- [REQUIRED TASK 1]
In the passage about the Forbes 80th-birthday edition, which companies were America's top three in 1917?
- [REQUIRED TASK 2]
Write the next few sentences of the passage about the Forbes 80th-birthday edition, picking up after its final sentence.

- [TEXT EXCERPT]
• • • • • • •

Today, we trace a revolution in the money we spend. The University of Houston's College of Engineering presents this series about the machines that make our civilization run, and the people whose ingenuity created them.

The 80th-birthday edition of Forbes magazine shows how the 20th-century technological revolution is written in our changing economy. It tracks the way we've spent money from 1917 to 1997.

Perhaps the most telling graph in this thick magazine is one that compares energy consumption with our use of RAM computer memory. Our per-capita energy consumption is about two-and-a-half times as high as it was 80 years ago. That's a lot, but the good news is: it leveled off twenty years ago.

RAM memory is another matter. It's been almost doubling every year, starting 30 years ago, and it shows no sign of slowing down. Today, the average person in America owns ten megabytes of RAM. Next year that average will go to 17 megs.

Another article, titled Steel Versus Silicon, shows the assets of America's top 100 corporations. Our top three companies in 1917 were US Steel, Standard Oil, and Bethlehem Steel.

Today the top companies begin with General Electric. Coca-Cola is second. US Steel is still there, but now it's number three. While half the net worth of top companies was in oil and steel in 1917, only a twelfth of it is there today.

Microsoft is now number four and Intel is fifth. One seventh of the top companies have made electronics, office equipment and software during the last 30 years. But those companies have changed. Most of the big computer makers from the '60s are off the list now, and newcomers Microsoft and Intel are far ahead.

Beverages and tobacco have risen from two percent of the top companies in 1917 to almost nine percent today. Coca-Cola and Phillip Morris now rank second and sixth. We spend less on cars or aerospace than we once did. As for that huge growth in RAM memory: it represents neither big bucks nor American manufacture. What those foreign-made chips do is accommodate fancier software and faster Web access. They make us hunger for fancier microprocessors.

• • • • • • •

Data on locating visible targets
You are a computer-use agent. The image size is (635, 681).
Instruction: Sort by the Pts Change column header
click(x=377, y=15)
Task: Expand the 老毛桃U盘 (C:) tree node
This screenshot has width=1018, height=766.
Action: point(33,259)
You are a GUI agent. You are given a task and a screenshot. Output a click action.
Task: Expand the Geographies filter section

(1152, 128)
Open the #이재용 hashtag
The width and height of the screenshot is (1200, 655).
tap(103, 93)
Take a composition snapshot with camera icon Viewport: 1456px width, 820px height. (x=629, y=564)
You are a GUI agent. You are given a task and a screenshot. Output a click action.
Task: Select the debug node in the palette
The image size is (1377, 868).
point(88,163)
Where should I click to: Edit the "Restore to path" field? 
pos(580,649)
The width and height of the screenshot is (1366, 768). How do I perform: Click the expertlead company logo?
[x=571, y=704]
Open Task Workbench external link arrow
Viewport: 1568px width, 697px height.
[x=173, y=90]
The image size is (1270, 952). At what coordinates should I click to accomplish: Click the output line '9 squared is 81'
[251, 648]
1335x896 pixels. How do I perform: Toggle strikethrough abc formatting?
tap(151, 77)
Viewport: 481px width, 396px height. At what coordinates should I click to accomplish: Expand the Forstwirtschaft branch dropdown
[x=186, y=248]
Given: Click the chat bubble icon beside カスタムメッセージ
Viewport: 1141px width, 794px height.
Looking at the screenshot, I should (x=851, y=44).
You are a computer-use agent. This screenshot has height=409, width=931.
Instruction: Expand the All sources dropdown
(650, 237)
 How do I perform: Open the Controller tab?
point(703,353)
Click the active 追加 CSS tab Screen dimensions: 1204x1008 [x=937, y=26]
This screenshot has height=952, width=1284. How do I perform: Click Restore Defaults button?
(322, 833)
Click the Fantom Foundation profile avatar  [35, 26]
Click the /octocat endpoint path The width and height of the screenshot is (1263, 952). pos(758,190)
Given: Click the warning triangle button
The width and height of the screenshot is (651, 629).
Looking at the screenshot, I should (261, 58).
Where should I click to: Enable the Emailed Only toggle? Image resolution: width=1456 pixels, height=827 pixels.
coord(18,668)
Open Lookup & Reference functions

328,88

• • • • • • •

- [WRITTEN RESPONSE 1]
US Steel, Standard Oil, and Bethlehem Steel.

- [WRITTEN RESPONSE 2]
Another article tells how the Web is replacing travel agents, stockbrokers, and bank tellers. The Web will be our new medium of business commerce. Like commercial radio, we'll probably end up paying for Web use by reading all the new commercial advertising.

So to see where technology and society are going we follow the money. America's heart is no longer being made of steel. It's being reshaped by information access, and that leaves us nervous.

We're left wondering if we're letting our world slip into some kind of immateriality. A Compaq Company ad faces the "Steel Versus Silicon" article. The text, written over a dreamy sunlit forest, says, "They say computers make the world a better place. We kind of like the world the way it is." It's a computer-maker who feels obliged to remind us there's still a real world out there -- made not just of steel but of sky and trees as well.

I'm John Lienhard, at the University of Houston, where we're interested in the way inventive minds work.

(Theme music)


See the many articles in the July 1997 issue of Forbes.